(Stored records)
%%

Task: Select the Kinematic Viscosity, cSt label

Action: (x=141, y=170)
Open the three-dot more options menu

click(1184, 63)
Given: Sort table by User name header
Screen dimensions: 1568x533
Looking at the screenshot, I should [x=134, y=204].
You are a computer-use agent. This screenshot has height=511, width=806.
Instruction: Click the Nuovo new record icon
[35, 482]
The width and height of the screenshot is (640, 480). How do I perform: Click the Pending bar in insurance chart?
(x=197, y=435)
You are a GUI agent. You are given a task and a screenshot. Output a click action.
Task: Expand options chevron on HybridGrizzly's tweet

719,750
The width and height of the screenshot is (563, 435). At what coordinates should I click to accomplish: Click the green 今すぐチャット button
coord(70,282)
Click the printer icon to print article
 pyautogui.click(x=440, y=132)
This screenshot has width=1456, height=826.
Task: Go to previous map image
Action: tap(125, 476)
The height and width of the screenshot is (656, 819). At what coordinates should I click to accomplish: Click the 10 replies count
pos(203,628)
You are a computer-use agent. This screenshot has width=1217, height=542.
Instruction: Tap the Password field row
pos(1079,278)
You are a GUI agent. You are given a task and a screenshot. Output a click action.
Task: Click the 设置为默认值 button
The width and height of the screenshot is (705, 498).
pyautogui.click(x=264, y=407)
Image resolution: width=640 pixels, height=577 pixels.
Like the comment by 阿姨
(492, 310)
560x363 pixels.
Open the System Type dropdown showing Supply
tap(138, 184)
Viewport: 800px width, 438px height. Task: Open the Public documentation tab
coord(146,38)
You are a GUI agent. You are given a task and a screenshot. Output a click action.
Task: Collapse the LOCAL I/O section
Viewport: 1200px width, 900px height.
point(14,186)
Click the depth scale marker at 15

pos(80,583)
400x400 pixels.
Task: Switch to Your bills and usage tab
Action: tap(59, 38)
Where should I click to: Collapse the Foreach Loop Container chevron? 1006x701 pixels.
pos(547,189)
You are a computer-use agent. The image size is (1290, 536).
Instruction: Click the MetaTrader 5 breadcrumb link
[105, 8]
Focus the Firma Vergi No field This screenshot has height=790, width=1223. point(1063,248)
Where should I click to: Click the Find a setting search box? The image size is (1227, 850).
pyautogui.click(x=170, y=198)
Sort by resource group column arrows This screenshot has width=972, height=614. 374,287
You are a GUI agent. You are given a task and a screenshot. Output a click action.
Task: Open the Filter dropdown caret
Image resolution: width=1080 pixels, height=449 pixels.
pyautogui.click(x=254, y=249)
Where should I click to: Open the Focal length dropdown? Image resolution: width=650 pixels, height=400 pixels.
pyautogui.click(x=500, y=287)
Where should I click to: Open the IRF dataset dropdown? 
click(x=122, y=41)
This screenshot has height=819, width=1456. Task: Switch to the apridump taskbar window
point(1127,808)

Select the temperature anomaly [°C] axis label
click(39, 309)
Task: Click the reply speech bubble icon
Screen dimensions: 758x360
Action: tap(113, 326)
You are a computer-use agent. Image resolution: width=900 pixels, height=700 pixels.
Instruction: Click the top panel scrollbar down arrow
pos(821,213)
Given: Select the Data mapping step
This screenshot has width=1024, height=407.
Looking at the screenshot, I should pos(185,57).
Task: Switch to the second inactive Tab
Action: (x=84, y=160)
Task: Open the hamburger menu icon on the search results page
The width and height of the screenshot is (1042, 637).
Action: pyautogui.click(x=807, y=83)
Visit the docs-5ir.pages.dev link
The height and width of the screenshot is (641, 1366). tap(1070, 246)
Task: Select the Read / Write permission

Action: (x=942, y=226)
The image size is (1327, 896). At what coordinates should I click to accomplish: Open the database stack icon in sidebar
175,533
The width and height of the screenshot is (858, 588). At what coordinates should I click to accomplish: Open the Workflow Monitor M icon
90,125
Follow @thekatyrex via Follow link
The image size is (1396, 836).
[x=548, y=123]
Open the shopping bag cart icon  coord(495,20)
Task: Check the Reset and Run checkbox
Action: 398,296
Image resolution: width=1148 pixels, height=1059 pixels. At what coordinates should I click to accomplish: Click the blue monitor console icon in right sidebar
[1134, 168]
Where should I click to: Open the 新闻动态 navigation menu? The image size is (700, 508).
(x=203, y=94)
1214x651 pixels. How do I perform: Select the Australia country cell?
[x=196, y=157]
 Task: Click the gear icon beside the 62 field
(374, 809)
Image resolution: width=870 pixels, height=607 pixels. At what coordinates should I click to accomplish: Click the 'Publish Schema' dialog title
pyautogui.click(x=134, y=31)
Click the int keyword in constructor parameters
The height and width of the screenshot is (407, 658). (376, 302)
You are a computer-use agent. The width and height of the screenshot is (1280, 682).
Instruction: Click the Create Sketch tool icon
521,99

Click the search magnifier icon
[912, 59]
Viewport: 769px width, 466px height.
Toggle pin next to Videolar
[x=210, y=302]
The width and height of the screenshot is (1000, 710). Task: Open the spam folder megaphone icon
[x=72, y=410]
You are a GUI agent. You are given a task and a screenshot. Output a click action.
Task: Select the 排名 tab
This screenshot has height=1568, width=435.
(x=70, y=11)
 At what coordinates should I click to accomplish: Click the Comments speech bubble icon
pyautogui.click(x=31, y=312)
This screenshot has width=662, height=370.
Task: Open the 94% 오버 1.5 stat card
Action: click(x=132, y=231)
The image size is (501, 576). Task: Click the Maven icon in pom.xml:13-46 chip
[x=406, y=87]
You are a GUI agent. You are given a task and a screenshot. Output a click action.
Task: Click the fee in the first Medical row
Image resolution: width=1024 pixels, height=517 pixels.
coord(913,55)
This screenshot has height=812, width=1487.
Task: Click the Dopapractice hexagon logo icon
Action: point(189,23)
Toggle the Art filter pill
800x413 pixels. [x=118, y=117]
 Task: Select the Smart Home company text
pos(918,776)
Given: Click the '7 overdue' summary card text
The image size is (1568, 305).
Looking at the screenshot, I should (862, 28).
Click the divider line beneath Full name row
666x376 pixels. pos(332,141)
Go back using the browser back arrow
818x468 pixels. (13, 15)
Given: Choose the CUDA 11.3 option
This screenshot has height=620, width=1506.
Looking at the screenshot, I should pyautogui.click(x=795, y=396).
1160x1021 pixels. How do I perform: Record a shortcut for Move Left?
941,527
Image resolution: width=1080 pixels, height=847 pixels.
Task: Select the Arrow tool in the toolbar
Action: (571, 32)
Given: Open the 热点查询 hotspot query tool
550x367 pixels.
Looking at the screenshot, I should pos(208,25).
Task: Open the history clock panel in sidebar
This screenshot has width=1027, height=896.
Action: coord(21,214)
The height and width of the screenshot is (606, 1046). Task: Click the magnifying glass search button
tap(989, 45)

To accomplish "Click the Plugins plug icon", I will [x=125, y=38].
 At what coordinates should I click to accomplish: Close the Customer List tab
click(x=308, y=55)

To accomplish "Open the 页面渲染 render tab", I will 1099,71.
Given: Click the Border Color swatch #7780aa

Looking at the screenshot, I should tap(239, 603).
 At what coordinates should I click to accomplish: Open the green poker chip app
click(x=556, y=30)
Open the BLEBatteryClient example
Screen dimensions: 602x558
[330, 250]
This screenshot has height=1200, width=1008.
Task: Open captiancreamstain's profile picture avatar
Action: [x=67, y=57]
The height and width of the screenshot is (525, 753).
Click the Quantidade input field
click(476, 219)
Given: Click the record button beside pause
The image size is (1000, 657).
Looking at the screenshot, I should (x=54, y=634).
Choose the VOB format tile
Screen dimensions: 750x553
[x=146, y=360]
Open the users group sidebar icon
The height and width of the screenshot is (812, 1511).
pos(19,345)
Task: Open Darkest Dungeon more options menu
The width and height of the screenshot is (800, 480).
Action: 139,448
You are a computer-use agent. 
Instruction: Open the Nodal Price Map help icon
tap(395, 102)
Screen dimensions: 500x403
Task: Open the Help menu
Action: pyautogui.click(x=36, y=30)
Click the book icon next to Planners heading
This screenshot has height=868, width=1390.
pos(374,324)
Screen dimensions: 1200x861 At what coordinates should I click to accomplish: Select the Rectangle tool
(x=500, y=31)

%%

» WHAT TO DO:
Of the lines above, output exactly those from the line bearing "The image size is (1327, 896)." through the line bearing "Follow @thekatyrex via Follow link", inclusive.

» SOLVED PROBLEM:
The image size is (1327, 896). At what coordinates should I click to accomplish: Open the database stack icon in sidebar
175,533
The width and height of the screenshot is (858, 588). At what coordinates should I click to accomplish: Open the Workflow Monitor M icon
90,125
Follow @thekatyrex via Follow link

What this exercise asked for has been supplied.